### Problem to work on
Starting with the line containing "Open Floki1345 portrait in Решающий удар row" and going on through the line containing "Click the server", return the lines of the data below exactly, and only those.

-- Data supplied follows --

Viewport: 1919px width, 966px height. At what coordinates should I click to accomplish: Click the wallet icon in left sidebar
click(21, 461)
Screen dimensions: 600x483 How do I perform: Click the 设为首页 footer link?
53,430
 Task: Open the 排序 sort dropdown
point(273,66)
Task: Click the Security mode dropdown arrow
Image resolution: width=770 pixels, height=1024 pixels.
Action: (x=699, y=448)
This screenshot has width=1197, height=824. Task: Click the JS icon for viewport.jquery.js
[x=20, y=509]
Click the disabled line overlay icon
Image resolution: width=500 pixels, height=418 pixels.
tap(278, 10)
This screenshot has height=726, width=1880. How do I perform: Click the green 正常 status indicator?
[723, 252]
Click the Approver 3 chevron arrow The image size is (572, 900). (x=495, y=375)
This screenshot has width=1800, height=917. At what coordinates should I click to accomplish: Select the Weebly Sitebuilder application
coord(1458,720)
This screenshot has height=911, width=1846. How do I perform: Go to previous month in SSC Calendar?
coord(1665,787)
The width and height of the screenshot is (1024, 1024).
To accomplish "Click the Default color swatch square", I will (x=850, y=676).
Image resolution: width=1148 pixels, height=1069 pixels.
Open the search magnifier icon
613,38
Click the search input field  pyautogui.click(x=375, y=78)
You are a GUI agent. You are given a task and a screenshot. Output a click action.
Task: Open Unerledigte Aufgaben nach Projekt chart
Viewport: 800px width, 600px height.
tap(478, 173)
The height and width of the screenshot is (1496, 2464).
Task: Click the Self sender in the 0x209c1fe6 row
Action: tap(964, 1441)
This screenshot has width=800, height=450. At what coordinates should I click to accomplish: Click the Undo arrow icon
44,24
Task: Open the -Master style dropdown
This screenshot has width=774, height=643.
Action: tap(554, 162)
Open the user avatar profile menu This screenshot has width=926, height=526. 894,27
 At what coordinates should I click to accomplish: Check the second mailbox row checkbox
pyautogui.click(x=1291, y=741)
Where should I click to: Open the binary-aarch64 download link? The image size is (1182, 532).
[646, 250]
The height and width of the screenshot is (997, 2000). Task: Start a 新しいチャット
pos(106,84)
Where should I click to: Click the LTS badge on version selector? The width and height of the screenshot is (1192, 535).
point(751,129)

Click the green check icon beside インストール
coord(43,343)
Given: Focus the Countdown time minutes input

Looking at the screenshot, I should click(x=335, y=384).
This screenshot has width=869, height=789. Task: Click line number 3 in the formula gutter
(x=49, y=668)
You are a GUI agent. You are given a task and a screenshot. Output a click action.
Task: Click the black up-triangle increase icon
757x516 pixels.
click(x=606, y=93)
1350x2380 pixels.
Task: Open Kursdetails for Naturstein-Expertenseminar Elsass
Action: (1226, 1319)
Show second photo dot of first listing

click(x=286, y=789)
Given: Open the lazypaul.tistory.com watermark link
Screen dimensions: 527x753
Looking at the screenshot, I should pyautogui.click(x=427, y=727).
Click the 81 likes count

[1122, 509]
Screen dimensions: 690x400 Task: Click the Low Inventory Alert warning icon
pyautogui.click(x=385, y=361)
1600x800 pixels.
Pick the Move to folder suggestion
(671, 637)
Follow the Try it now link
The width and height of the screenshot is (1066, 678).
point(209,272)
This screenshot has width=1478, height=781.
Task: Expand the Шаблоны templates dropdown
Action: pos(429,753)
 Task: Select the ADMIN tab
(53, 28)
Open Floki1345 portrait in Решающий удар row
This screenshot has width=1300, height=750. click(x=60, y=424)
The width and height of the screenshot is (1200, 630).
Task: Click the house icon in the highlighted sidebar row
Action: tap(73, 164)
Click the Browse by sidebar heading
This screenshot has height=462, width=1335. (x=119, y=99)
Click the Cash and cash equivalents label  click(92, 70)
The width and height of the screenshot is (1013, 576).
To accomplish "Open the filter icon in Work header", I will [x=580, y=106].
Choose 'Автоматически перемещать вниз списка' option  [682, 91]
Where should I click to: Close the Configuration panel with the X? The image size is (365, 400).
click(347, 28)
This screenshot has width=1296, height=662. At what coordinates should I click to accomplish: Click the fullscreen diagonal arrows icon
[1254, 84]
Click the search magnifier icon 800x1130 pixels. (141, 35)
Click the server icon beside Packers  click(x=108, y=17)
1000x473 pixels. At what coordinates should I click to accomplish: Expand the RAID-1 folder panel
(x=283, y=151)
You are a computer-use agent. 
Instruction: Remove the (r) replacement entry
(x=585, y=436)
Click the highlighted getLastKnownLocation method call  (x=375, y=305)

-- Data supplied concluded --

### Exercise result
Open Floki1345 portrait in Решающий удар row
This screenshot has width=1300, height=750. click(x=60, y=424)
The width and height of the screenshot is (1200, 630).
Task: Click the house icon in the highlighted sidebar row
Action: tap(73, 164)
Click the Browse by sidebar heading
This screenshot has height=462, width=1335. (x=119, y=99)
Click the Cash and cash equivalents label  click(92, 70)
The width and height of the screenshot is (1013, 576).
To accomplish "Open the filter icon in Work header", I will [x=580, y=106].
Choose 'Автоматически перемещать вниз списка' option  [682, 91]
Where should I click to: Close the Configuration panel with the X? The image size is (365, 400).
click(347, 28)
This screenshot has width=1296, height=662. At what coordinates should I click to accomplish: Click the fullscreen diagonal arrows icon
[1254, 84]
Click the search magnifier icon 800x1130 pixels. (141, 35)
Click the server icon beside Packers  click(x=108, y=17)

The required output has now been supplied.